▶ Text:

---

Thus said the notoriously reticent US Forest Service on carrying out its initial survey of Copper, the largest ski area in Summit County. Too often overlooked by Brits zooming past on the interstate en route from Denver to the popular resorts of Vail or Breckenridge, Copper is a skier and rider’s playground. This is a cascading, rolling mountain with a little something for everyone, be they hardbooters or skatepark jibbers, blue cruisers or backbowl freeriders, nervous six year olds or confident seniors. Copper’s back bowls aren’t as extensive as those at Vail, its bumps not as endless as Winter Park’s, its trees nothing on Telluride – but for a true mix of terrain, Copper Mountain is hard to beat.

It's also perhaps the most underrated ski area in Colorado. As the lone player in the midst of Vail Resorts-run mountains (Keystone, Breckenridge, Vail, Beaver Creek and Arapahoe Basin), Copper’s competitive ticket deals are among the best in the country.

Dumped on frequently

And, thanks to one of those peculiar quirks of geography, the mountain frequently gets dumped on when its neighbours receive a mere dusting; the resort boasts one of the longest seasons in the state. Although large in size by American standards, Copper is blessed with a natural layout that’s a pleasure to navigate. Most runs spill back into the centre of the village, a bonus for lunchtime and end-of-day rendezvous.

---

▶ Listed entries:
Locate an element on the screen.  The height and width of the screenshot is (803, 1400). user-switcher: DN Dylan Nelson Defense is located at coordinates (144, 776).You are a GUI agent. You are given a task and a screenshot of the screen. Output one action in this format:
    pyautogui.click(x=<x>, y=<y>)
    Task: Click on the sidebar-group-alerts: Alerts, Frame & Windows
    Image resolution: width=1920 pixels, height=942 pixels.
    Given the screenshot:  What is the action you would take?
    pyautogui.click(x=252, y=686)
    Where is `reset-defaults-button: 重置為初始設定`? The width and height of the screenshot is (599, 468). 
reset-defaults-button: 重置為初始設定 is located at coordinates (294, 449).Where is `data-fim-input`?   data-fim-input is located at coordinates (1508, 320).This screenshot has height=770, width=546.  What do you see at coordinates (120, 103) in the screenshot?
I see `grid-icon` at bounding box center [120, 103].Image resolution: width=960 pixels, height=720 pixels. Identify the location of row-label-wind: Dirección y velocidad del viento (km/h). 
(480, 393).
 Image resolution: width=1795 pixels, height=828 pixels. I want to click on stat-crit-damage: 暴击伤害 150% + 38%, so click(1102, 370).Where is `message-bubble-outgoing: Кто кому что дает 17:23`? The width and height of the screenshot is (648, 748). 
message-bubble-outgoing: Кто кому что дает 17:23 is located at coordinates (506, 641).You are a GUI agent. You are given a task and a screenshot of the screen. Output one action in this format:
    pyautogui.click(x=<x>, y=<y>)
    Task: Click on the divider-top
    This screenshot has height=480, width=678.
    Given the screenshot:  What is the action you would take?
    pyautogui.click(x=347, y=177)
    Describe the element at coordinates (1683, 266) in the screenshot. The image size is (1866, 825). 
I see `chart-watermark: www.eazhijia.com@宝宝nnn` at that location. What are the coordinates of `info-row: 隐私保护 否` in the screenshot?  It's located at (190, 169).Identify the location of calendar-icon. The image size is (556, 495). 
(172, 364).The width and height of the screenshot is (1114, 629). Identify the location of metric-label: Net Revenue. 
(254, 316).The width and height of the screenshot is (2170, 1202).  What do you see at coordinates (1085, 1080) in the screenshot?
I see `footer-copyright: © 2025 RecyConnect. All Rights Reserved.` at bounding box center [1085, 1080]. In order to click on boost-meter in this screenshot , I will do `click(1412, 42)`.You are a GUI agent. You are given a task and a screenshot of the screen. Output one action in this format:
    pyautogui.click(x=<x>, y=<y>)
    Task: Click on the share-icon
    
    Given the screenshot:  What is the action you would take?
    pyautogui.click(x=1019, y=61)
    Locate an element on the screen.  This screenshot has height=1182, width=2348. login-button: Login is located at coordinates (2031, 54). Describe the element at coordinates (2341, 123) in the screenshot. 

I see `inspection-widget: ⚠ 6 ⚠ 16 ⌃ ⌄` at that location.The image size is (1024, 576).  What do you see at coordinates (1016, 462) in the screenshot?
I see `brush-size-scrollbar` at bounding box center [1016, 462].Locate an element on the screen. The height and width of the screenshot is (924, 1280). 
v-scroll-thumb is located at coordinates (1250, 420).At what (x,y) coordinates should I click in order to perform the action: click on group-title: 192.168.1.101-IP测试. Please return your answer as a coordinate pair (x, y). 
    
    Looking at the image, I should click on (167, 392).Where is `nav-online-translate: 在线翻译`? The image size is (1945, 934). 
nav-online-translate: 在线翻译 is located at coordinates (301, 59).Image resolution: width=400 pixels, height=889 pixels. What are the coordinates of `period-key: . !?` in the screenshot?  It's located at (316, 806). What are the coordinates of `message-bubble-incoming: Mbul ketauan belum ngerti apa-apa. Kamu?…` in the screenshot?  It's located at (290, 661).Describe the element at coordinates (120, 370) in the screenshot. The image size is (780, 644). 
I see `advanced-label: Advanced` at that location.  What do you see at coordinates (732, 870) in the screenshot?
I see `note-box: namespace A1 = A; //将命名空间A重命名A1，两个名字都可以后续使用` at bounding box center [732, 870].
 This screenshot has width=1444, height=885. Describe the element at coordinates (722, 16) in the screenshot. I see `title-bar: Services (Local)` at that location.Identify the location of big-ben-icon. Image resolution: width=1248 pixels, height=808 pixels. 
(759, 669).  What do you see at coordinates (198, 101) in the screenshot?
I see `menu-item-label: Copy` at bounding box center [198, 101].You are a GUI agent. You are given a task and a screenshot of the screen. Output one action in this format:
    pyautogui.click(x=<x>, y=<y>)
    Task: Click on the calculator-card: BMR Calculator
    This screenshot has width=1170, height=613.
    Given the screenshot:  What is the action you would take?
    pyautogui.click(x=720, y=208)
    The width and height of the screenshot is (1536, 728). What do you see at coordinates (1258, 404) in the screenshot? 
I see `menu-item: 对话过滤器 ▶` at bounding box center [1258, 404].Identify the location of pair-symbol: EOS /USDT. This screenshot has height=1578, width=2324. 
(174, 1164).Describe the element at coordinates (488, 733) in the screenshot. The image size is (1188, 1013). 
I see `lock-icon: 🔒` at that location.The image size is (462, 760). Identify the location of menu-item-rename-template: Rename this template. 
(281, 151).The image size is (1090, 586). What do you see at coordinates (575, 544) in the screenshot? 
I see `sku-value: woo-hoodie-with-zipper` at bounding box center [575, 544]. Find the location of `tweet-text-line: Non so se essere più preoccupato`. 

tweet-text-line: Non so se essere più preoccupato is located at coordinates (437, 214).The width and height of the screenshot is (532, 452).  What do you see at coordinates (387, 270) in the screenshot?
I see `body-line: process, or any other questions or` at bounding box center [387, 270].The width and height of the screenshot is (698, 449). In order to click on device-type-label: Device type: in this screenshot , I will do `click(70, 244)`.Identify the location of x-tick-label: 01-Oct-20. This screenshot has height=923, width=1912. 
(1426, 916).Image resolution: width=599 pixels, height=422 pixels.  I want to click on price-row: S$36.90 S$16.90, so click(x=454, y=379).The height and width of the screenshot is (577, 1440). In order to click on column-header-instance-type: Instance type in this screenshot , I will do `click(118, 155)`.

---

▶ Check your understanding:
a – Name every mountain that the Copper Mountain text lists as run by Vail Resorts.
b – In the Copper Mountain text, which agency carried out the initial survey of Copper?
c – Set down the passage of the Copper Mountain text between "It's also perhaps" and "and end-of-day rendezvous.", inclusive.

▶ Results for each task:
a – Keystone, Breckenridge, Vail, Beaver Creek, Arapahoe Basin

b – The US Forest Service

c –
It's also perhaps the most underrated ski area in Colorado. As the lone player in the midst of Vail Resorts-run mountains (Keystone, Breckenridge, Vail, Beaver Creek and Arapahoe Basin), Copper’s competitive ticket deals are among the best in the country.

Dumped on frequently

And, thanks to one of those peculiar quirks of geography, the mountain frequently gets dumped on when its neighbours receive a mere dusting; the resort boasts one of the longest seasons in the state. Although large in size by American standards, Copper is blessed with a natural layout that’s a pleasure to navigate. Most runs spill back into the centre of the village, a bonus for lunchtime and end-of-day rendezvous.